▶ Exercise description:
Return a verbatim reproduction of each line, starting at the line with "How do I perform: Select the MVI_1584.MP4" and ending at the last line of the listing below.

▶ Records shown:
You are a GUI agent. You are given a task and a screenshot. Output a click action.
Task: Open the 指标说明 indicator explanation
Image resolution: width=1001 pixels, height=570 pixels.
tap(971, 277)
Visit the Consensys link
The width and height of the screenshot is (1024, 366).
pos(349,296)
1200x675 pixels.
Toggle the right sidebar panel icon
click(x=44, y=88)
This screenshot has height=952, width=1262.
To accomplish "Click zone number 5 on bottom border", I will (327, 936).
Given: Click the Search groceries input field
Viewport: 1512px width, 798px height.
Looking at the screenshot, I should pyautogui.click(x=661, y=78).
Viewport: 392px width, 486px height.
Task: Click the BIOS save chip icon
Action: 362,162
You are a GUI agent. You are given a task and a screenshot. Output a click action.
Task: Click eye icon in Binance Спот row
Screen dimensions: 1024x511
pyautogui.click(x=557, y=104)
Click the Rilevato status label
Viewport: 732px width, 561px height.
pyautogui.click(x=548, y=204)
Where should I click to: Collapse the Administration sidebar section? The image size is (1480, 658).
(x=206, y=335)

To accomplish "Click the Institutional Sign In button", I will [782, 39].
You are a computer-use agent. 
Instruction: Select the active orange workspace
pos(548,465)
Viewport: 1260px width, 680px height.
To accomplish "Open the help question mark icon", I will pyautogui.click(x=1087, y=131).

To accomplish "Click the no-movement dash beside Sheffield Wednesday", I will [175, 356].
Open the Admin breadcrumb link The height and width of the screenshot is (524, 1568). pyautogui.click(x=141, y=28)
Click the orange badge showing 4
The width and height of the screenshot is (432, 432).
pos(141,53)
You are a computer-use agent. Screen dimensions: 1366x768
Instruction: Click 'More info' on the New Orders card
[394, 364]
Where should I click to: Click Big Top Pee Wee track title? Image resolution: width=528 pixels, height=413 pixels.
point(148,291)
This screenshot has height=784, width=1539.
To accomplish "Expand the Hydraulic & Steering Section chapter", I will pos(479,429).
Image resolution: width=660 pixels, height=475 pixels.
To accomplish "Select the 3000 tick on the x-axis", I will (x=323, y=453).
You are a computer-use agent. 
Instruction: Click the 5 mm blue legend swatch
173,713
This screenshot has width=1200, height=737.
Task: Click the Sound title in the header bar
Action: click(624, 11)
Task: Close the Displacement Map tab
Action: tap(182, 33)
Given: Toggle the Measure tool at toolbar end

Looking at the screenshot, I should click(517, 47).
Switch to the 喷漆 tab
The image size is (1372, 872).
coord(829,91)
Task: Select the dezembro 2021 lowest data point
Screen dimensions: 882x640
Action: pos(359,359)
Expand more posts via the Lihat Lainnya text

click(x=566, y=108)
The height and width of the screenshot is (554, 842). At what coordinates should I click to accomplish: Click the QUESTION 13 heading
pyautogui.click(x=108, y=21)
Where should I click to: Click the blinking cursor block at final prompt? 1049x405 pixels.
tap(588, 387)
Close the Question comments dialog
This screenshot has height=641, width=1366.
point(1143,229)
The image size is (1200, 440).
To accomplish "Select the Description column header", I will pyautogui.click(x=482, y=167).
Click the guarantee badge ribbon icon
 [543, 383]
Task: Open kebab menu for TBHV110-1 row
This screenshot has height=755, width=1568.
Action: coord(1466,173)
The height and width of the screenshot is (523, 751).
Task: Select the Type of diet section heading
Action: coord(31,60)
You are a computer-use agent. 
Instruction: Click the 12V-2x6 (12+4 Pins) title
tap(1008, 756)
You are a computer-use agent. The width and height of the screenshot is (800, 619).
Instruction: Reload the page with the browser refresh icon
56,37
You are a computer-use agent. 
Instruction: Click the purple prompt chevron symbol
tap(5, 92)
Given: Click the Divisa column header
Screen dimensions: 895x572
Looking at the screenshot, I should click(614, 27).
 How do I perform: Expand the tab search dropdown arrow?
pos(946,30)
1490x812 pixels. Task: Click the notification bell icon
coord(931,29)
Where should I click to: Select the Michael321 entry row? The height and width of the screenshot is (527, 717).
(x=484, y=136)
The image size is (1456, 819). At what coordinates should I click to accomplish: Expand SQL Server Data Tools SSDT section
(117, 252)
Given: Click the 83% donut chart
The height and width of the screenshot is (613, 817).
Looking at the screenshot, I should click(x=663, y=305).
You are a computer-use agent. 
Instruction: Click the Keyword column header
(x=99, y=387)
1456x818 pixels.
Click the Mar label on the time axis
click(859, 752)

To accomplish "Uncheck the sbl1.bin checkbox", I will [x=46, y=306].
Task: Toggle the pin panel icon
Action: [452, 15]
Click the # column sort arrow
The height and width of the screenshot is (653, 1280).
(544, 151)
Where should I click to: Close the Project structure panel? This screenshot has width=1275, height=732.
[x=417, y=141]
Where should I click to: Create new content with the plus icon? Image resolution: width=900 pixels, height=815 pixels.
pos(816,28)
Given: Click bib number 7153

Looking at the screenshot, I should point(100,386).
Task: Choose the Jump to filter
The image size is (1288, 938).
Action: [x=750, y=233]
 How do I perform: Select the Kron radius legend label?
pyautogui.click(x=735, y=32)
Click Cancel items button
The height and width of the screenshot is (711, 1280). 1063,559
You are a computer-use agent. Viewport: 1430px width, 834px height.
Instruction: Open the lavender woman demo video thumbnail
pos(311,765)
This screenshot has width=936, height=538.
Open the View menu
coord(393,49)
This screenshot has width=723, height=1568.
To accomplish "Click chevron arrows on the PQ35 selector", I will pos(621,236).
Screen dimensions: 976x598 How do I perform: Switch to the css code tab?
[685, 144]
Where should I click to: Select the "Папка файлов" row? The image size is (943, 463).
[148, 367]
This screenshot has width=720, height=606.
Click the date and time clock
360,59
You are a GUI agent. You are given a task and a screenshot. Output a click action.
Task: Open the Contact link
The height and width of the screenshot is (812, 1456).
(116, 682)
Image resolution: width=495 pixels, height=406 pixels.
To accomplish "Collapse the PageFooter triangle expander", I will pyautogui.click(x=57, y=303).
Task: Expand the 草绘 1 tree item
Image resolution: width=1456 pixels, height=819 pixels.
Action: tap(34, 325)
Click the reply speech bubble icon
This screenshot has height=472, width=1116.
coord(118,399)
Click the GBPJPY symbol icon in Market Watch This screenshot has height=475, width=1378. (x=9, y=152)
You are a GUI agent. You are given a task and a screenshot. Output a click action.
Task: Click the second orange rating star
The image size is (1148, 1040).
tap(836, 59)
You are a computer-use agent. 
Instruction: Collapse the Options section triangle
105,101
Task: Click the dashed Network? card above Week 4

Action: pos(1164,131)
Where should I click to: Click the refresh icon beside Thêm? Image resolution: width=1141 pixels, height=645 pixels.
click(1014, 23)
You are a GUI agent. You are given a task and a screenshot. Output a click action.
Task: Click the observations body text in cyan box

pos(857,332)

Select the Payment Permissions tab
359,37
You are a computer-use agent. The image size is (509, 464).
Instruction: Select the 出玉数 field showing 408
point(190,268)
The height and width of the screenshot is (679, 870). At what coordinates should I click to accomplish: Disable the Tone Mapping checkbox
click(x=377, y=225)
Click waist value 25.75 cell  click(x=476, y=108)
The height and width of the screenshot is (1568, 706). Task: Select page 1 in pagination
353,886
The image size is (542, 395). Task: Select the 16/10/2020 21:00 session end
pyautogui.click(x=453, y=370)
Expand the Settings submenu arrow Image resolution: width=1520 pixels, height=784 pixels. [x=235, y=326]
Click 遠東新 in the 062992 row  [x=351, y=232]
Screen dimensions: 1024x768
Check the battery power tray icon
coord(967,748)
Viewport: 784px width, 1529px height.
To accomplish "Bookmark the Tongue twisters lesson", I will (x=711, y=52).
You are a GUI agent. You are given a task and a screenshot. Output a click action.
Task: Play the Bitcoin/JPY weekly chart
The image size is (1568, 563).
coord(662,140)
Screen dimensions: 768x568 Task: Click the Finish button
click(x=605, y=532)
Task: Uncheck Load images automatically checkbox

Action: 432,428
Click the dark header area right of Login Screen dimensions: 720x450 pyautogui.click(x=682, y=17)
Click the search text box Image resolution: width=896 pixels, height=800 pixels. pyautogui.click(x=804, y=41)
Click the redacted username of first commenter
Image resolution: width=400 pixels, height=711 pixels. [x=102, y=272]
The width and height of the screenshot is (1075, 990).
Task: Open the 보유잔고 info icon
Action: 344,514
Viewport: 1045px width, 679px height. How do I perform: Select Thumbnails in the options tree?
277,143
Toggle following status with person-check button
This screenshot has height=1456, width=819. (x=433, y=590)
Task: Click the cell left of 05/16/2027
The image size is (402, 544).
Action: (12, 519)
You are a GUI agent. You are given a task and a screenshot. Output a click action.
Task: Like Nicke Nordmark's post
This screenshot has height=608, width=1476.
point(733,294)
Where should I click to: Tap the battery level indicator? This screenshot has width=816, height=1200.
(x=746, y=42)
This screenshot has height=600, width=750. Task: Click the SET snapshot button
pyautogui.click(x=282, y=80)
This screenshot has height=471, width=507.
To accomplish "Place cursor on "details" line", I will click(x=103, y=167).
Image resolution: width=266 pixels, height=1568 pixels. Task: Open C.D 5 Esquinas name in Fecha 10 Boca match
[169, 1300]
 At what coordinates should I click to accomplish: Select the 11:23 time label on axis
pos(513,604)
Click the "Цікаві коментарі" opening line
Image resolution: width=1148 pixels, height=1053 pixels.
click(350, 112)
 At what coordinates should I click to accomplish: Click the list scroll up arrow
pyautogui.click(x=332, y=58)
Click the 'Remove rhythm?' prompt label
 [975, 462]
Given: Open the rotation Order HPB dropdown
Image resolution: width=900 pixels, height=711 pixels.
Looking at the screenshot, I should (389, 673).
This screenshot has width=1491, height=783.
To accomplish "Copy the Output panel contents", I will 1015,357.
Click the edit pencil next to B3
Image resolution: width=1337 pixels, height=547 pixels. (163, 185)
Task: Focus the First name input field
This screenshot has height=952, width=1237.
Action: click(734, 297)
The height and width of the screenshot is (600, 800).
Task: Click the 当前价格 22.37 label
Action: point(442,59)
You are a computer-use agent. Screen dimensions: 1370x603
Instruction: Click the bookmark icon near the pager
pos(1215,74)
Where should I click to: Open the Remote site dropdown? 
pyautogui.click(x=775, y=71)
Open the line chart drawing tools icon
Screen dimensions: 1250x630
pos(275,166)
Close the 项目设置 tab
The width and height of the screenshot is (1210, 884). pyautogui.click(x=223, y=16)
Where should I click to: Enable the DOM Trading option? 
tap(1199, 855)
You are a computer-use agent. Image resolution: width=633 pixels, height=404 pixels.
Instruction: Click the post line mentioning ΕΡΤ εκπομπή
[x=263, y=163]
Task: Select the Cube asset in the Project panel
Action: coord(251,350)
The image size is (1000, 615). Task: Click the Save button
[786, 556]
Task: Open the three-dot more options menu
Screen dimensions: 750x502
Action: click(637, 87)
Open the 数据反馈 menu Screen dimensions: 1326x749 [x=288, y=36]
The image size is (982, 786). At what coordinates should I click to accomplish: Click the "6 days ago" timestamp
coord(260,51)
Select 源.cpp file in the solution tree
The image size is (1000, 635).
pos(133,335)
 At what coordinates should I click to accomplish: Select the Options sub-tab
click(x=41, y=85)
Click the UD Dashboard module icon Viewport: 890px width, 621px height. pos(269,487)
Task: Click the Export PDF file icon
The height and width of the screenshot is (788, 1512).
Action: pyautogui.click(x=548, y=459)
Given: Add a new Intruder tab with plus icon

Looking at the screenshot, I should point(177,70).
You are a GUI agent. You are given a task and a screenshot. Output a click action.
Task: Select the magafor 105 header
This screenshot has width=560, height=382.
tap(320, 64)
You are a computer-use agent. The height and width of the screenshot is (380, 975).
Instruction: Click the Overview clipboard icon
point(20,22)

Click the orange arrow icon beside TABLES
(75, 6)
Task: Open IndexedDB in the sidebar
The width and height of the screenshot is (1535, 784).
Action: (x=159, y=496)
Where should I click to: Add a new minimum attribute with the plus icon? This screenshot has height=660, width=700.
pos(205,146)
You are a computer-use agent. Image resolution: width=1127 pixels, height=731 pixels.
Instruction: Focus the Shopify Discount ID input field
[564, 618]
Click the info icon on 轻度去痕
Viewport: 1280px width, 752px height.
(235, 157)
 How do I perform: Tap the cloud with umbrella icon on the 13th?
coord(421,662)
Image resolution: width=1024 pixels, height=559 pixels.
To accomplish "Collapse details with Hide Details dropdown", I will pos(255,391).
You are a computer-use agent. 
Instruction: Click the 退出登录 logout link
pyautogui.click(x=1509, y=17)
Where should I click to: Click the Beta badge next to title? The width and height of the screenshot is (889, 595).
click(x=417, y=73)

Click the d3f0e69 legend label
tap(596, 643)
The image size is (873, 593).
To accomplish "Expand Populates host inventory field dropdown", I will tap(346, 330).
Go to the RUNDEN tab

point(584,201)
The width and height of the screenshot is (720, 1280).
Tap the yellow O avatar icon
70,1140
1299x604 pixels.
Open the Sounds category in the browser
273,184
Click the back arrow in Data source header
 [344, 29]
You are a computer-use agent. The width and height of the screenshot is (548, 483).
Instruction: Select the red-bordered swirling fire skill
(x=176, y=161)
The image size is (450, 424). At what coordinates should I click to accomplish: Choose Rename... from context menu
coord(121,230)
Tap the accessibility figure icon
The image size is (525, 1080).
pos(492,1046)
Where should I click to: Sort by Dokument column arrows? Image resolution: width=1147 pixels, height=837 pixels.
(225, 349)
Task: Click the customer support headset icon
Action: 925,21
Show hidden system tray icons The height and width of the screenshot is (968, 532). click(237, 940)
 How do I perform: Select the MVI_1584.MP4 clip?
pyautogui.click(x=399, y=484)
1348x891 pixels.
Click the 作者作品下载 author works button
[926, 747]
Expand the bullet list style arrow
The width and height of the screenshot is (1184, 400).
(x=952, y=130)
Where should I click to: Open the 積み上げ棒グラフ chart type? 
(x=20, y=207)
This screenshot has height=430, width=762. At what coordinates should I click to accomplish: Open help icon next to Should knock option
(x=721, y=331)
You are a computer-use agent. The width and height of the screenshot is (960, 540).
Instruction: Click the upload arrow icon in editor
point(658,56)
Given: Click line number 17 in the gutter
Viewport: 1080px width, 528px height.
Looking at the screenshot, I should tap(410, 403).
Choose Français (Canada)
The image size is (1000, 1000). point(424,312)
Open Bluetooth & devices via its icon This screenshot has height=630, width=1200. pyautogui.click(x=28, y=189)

▶ Result of the exercise:
 How do I perform: Select the MVI_1584.MP4 clip?
pyautogui.click(x=399, y=484)
1348x891 pixels.
Click the 作者作品下载 author works button
[926, 747]
Expand the bullet list style arrow
The width and height of the screenshot is (1184, 400).
(x=952, y=130)
Where should I click to: Open the 積み上げ棒グラフ chart type? 
(x=20, y=207)
This screenshot has height=430, width=762. At what coordinates should I click to accomplish: Open help icon next to Should knock option
(x=721, y=331)
You are a computer-use agent. The width and height of the screenshot is (960, 540).
Instruction: Click the upload arrow icon in editor
point(658,56)
Given: Click line number 17 in the gutter
Viewport: 1080px width, 528px height.
Looking at the screenshot, I should tap(410, 403).
Choose Français (Canada)
The image size is (1000, 1000). point(424,312)
Open Bluetooth & devices via its icon This screenshot has height=630, width=1200. pyautogui.click(x=28, y=189)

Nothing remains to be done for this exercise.